───── DATASET RECORDS

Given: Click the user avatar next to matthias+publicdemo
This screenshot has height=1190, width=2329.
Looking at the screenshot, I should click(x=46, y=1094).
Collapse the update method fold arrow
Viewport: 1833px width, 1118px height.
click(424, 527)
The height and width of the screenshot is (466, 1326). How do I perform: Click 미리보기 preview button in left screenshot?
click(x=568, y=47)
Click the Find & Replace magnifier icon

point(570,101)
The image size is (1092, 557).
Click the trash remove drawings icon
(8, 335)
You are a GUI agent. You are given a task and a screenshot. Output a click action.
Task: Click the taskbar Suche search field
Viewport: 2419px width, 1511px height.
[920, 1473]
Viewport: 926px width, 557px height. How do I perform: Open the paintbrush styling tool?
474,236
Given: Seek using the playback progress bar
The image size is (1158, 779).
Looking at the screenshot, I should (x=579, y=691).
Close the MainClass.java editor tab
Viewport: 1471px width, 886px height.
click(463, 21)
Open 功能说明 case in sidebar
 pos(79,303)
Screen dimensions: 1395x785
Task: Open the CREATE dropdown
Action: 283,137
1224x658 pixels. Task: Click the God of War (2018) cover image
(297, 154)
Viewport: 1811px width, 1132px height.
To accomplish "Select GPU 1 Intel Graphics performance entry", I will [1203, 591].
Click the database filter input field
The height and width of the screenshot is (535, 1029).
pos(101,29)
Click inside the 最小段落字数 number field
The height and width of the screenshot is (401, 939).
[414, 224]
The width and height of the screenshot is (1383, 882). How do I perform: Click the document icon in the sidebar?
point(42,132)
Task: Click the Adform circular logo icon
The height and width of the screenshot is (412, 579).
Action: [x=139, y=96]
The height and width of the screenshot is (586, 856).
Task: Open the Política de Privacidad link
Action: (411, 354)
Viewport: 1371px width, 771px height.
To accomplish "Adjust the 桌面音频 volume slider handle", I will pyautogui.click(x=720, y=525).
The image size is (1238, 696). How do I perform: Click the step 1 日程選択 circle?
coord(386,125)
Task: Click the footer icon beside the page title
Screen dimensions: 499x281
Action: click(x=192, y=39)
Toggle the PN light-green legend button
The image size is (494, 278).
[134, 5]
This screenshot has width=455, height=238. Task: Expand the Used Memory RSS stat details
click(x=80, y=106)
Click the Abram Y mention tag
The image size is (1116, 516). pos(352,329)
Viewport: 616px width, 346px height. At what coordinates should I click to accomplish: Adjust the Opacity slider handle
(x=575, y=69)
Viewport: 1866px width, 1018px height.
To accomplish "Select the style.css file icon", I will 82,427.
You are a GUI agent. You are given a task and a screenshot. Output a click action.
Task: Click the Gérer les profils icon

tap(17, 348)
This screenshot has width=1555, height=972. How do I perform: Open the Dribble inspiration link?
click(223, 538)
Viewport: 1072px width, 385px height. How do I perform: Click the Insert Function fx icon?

──────────

WORK TO COMPLETE
The answer must be one number: how many lines in the records above contain "Select".

TASK RESULT
2